Sam Altman says he’s ‘0%’ excited to be CEO of a public company as OpenAI drops hints about an IPO: ‘In some ways I think it’d be really annoying’

December 19, 2025, 12:38 PM ET

OpenAI may be building up to one of the largest initial public offerings ever, but CEO Sam Altman says he is not necessarily looking forward to helming a public company.

“Am I excited to be a public company CEO? 0%,” Altman said in an episode of the “Big Technology Podcast” published on Thursday. “Am I excited for OpenAI to be a public company? In some ways, I am, and in some ways I think it’d be really annoying.”

OpenAI is laying the groundwork for an IPO, with a Thursday report from The Wall Street Journal putting early talks of a valuation at $830 billion. In a more lofty estimate, the company could be valued at up to $1 trillion, Reuters reported in October, citing three sources. According to the Reuters report, chief financial officer Sarah Friar is eyeing a 2027 listing, with a potential IPO filing in late 2026.

Altman told “Big Technology” he didn’t know if his AI company would go public next year and was mum on details about fundraising, or the company’s valuation. OpenAI did not respond to Fortune’s request for comment.

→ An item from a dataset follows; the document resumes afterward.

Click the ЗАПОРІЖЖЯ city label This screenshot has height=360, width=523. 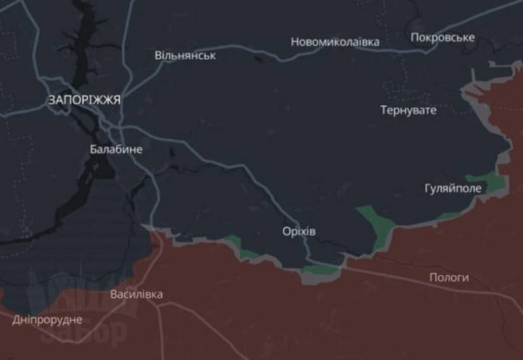86,99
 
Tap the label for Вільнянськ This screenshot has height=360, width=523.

Despite his hesitance to lead a public company—which are often under more scrutiny, greater regulatory oversight, and are associated with less influence from founders—OpenAI’s IPO wouldn’t be all bad, Altman noted.

“I do think it’s cool that public markets get to participate in value creation,” he said. “And in some sense, we will be very late to go public if you look at any previous company. It’s wonderful to be a private company. We need lots of capital. We’re going to cross all of the shareholder limits and stuff at some point.”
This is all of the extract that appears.